Hello, Imcaptainkirk,

I've had an up and down relationship with my uBPD mother for years. We've gone without communicating for various reasons over the years.

The last really bad break we had was because of a huge fight. She called the Sheriff to have my husband thrown out of her apartment because he was reclaiming some of my property. Of course, there was backstory, she had my property as a way to help her out, which backfired. Of course, it was only made worse by her inability to see reality. The Deputy did ask my husband to leave, but allowed him to take my property. It was all very ugly.

I'd recommend thinking really hard about how you want that relationship to work. What will be your boundaries? What will be things you can compromise, without doing damage to yourself? How will you defend your boundaries? Then, when you're pretty sure you've got yourself braced, with plans of action in place if it blows up on you, call her.

Learn about JADE and don't do that! Learn about the three 'C's - I didn't cause it, I can't control it and I can't change it (or her).

She won't ever 'come around' as someone who has no BPD. She'll likely remain jealous of your relationship with your father. She'll likely continue to act out in the ways she as up until now. But, you can still have a relationship with her if you decide that it can be done while you remain safe.

━━━━━━━━━━

-- To do --
1. Can you duplicate the part of the reply about the uBPD mother that opens with the words containing "I'd recommend thinking" and closes with "you remain safe."?
2. Can you finish out the next part of the reply about the uBPD mother, picking up after its last sentence?

-- Dataset entries --
━━━━━━━━━━

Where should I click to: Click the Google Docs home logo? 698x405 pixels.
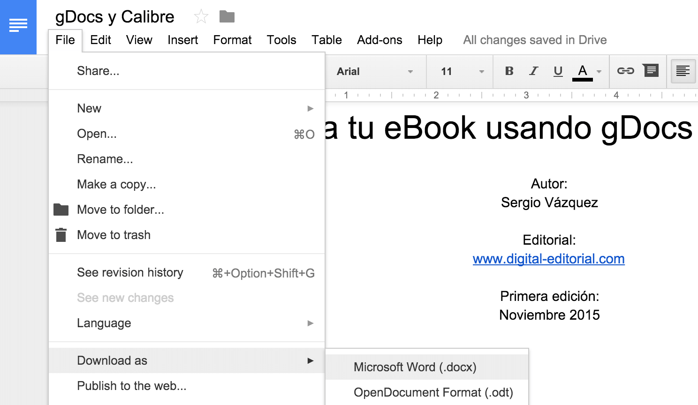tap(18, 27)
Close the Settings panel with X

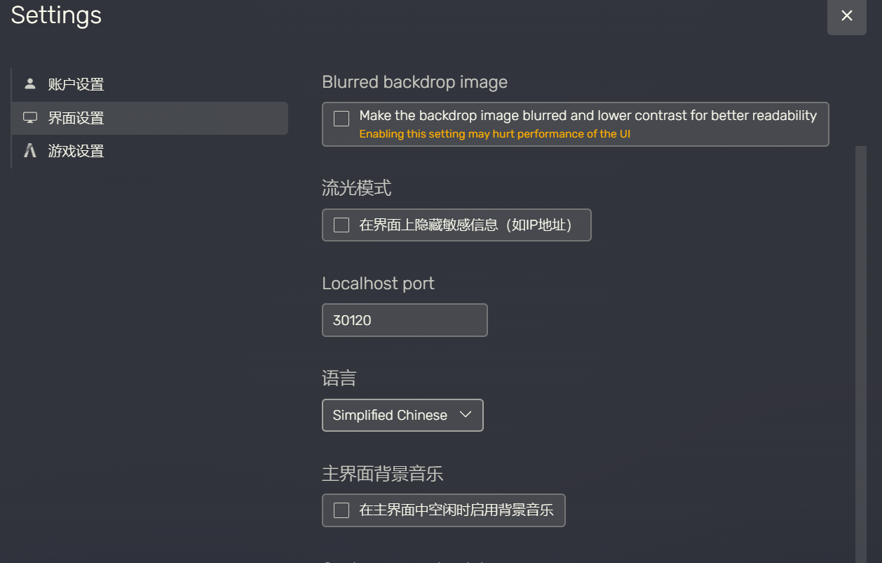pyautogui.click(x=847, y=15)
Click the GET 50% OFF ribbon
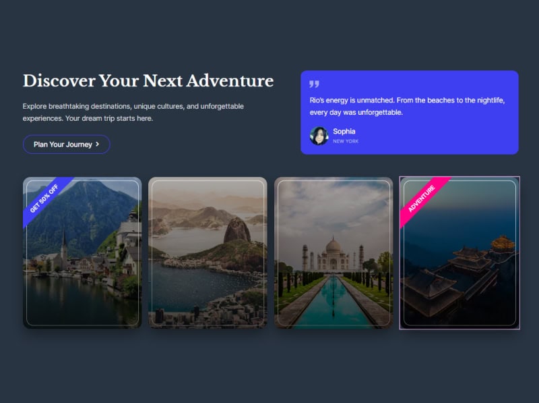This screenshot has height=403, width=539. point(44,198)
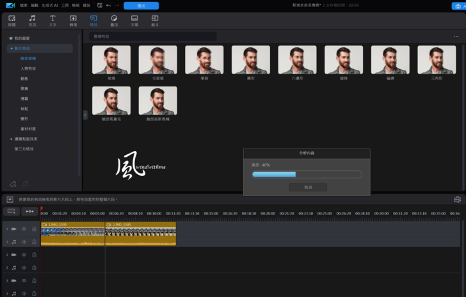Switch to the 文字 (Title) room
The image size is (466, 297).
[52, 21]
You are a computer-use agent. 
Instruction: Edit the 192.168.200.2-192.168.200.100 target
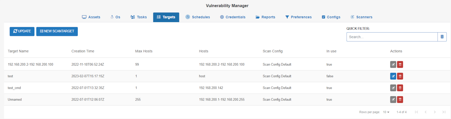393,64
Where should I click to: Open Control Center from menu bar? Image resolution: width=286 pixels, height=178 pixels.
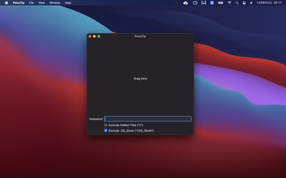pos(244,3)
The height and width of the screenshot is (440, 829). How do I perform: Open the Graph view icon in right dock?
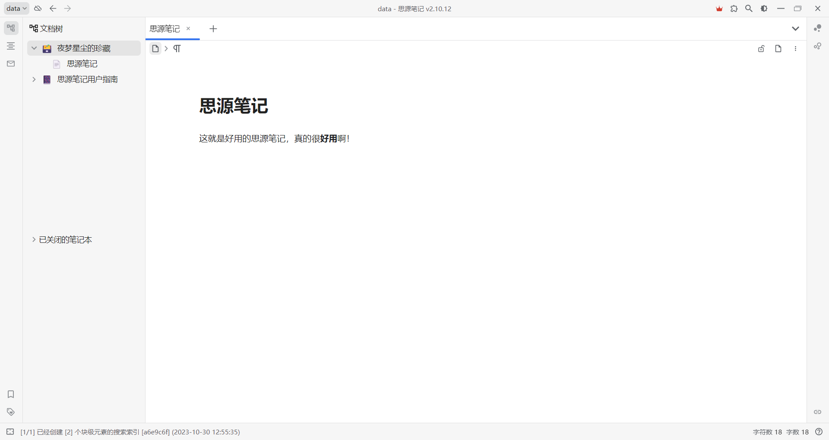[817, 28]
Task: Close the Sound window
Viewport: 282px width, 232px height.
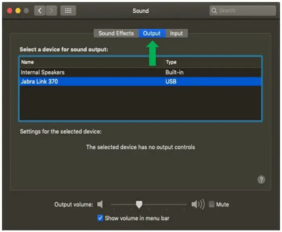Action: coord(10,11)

━━━━━━━━━━

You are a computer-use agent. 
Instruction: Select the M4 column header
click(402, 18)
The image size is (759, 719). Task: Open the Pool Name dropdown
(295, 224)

━━━━━━━━━━

-- Replies --
1.
I'd recommend thinking really hard about how you want that relationship to work. What will be your boundaries? What will be things you can compromise, without doing damage to yourself? How will you defend your boundaries? Then, when you're pretty sure you've got yourself braced, with plans of action in place if it blows up on you, call her.

Learn about JADE and don't do that! Learn about the three 'C's - I didn't cause it, I can't control it and I can't change it (or her).

She won't ever 'come around' as someone who has no BPD. She'll likely remain jealous of your relationship with your father. She'll likely continue to act out in the ways she as up until now. But, you can still have a relationship with her if you decide that it can be done while you remain safe.

2.
I know my mother responds to breaks in no-contact best when I act as if nothing had gone on before. I just call to check up on her and tell her I love her. How she responds tells me where she's at. I get off the phone quickly if she's sounding bitter or her comments have sharp edges. If she responds by chatting about weather or news, I stay on the line.

You know your mother better than anyone else, including her therapist. You know if she's being sincere or softening you up while she's looking for the next knife-hole. Protect yourself. With all that, you may just be able to form something you can call a relationship with her. It's ok if it doesn't happen. It's ok if it doesn't look like a Hallmark card. It's ok if you are safe and she is safe.